Soccer analytics has been an area of interest for a long time, but without the technology to track where and when events are happening few breakthroughs have happened. That is until recently, individual clubs have begun to hire specialized companies to collect massive amounts of data about players’ every move. Video-tracking and GPS technology has introduced an enormous amount of data to the soccer world. The volume and complexity of the data provides an unprecedented opportunity for clubs to measure their performance throughout individual games.

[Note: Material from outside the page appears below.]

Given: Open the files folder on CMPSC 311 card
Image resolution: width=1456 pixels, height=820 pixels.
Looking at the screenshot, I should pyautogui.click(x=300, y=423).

1.2 Research Questions & Goals

As mentioned previously, one of things that makes soccer more difficult to analyze and make predictions about outcomes is the fact that goals only account for a tiny fraction of the events that happen in match (if they occur at all). Within this data set, that average match contains 1675 events (SD: 110), and only a couple will be goals given the low-scoring nature of the game. However, the most common event in a match are passes, accounting for 50% of all events.

Passes are a fundamental way to move the ball around the field and create scoring chances and opportunities. The way a team passes is often influenced by many factors like their tactics, time of the game, player’s, and more. Our interest lies in understanding the differences between how and where teams pass. Our main research questions are:

  1. How are passes distributed differently based on factors within a soccer match?

  2. Where on the field do teams find more success passing than other teams, specifically in the Premier League?

  3. How does question #2 vary between the top 5 European leagues?